WORK ORDER
Each line below that contains "agent" counts once; report the total and nothing more.

=== Begin Enclosure ===

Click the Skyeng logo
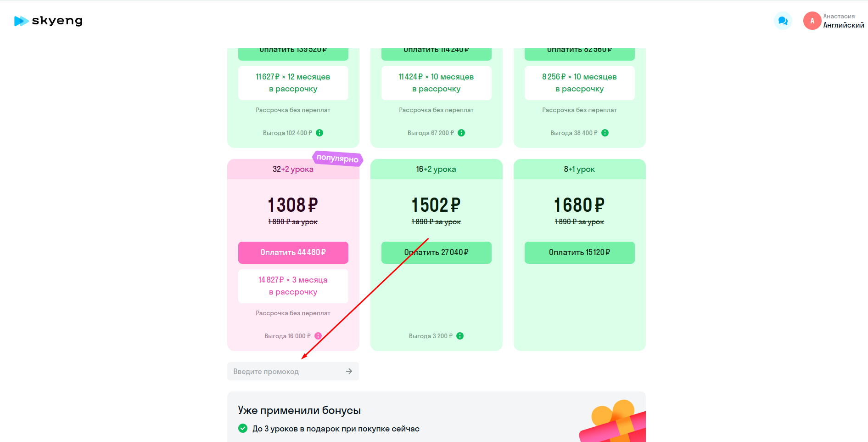This screenshot has height=442, width=868. 48,21
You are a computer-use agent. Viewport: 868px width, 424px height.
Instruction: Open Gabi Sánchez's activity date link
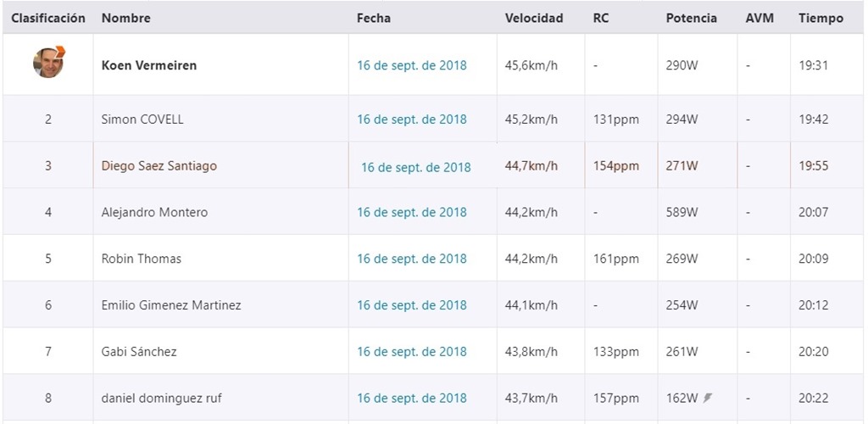412,352
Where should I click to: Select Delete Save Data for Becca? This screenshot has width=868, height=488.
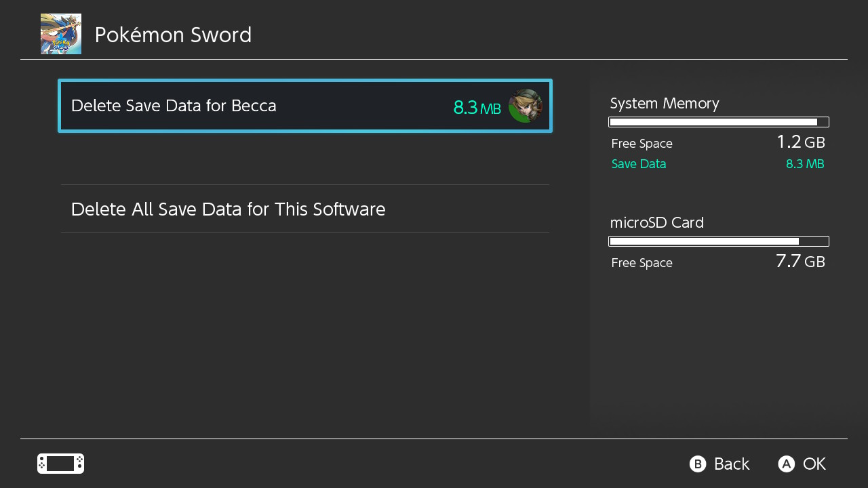(x=174, y=106)
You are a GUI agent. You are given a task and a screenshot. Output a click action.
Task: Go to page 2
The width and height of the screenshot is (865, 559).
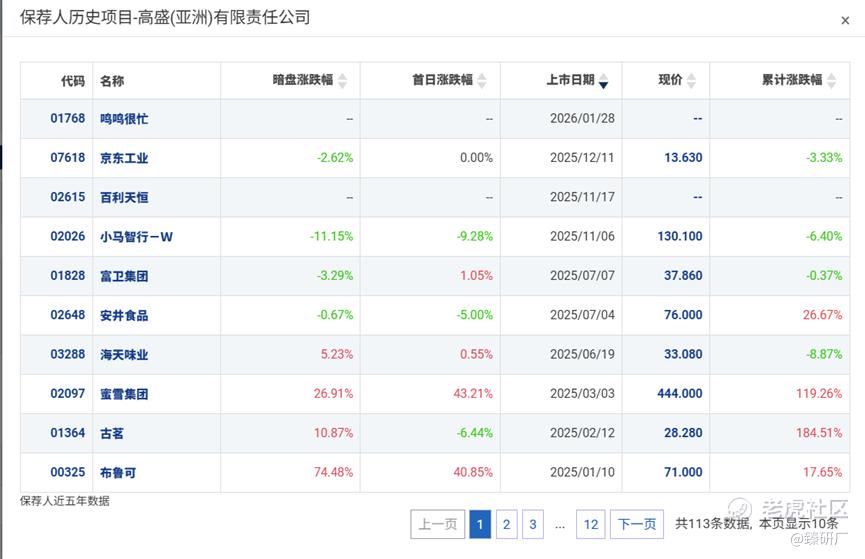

=== End Enclosure ===

TASK ANSWER
2